A by-the-numbers follow-up to 'The Avengers'

Chris Evans and Chris Hemsworth in Avengers: Age of Ultron.Premium
Chris Evans and Chris Hemsworth in Avengers: Age of Ultron.

How many Avengers is too many Avengers? In the first movie, at least one superhero seemed superfluous: Jeremy Renner’s Hawkeye, whose bows and arrows seemed silly when placed alongside the physicality of the Hulk (Mark Ruffalo) and Captain America (Chris Evans), the superpowers of Thor (Chris Hemsworth) and Robert Downey Jr’s Iron Man (Black Widow might have been superfluous too, only Scarlett Johansson is playing the role). Hawkeye even became the subject of a Saturday Night Live sketch, and director Joss Whedon, ever attuned to the shifting winds of pop culture, has turned Hawkeye’s non-importance into a running gag in Avengers: Age Of Ultron, the sequel to 2012’s Avengers.

He may be a joke, but Renner’s still very much there, putting in the hours, earning his pay cheque. So is everyone else. You have the six Avengers. You have a new villain, Ultron. There are the siblings, Quicksilver (Aaron Taylor-Johnson) and Scarlet Witch (Elizebeth Olsen), who seem to have wandered in from an X-Men movie. There are superheroes no one really cares about (War Machine, The Falcon). And there are the appearances—so dear to fanboys, so perplexing to regular viewers—by sundry characters from various corners of the Marvel Universe (Jarvis, Erik Selvig, Peggy Carter).

With so many characters to keep track of, the narrative could have become ridiculously convoluted, but Whedon avoids this by trimming his plot of any complexity. At a Hydra base the Avengers overrun in the fictional country of Sokovia, Iron Man comes across some advanced research on artificial intelligence. Informing Bruce Banner but not the rest of the team, he tries to harness this power to activate Ultron, a planned defence shield of sorts.

As anyone who’s ever read a comic knows, when you mess with science, you get a supervillain. Sure enough, Ultron comes to life as a killer-bot, and in James Spader’s even tones, declares that his mission is to save humanity (by killing everyone).

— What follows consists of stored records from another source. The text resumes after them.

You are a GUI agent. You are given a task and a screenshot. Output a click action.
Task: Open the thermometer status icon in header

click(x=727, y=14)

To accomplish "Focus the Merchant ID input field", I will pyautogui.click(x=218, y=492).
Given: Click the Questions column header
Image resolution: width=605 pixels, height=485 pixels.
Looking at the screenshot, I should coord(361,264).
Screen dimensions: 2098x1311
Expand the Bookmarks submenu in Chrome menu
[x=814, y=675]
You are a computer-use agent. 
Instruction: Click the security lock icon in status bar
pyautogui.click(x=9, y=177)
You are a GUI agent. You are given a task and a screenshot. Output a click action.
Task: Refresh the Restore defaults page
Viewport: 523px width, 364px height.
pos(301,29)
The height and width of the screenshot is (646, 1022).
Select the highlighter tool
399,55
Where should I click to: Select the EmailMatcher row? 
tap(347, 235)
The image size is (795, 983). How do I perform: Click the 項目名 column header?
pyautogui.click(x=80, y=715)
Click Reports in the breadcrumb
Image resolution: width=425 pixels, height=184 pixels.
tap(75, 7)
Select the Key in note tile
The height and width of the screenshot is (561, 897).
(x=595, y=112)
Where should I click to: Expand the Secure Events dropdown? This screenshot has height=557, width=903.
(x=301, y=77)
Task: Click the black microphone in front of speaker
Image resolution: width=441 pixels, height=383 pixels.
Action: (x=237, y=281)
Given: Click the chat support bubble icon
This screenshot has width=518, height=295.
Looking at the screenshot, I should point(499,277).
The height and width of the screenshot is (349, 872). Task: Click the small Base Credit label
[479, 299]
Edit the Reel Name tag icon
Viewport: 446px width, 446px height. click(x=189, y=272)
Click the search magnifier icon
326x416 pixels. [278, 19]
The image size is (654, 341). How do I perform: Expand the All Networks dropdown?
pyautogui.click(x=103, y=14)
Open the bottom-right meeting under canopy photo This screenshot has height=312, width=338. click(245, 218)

Whedon does all he can to keep the various balls in the air. And, to an extent, he succeeds—but there’s something missing. The Avengers worked because Whedon brought something of his wisecracking screwball personality to the genre, which was then in its dour, Christopher Nolan-inspired phase. But the action sequences in Age Of Ultron are interminably long, and the banter has lost a lot of its bite; there’s something depressingly Ocean’s Twelve about watching Hulk, Iron Man et al try and lift Thor’s hammer at a party. It’s a long movie—2 hours, 20 minutes—and, in the second half, it feels like it.

It’s disappointing to see a director as playful as Whedon—the creator of Buffy The Vampire Slayer and Firefly—resist the chance to mess with Hollywood formulae. Age Of Ultron unfolds like every other comic book sequel you’ve seen: an opening battle, victory, complacency, cracks within the team, a “back to the basics" speech, rebuilding, and a final battle that decides Earth’s fate.

There is some fun to be had: The odd verbal jab hits home (Captain America has loosened up), Spader’s voice work is terrific, and two Avengers are contemplating the world’s most ill-advised workplace romance. But the best you can say about the film is that it’s efficient. It certainly isn’t inspired.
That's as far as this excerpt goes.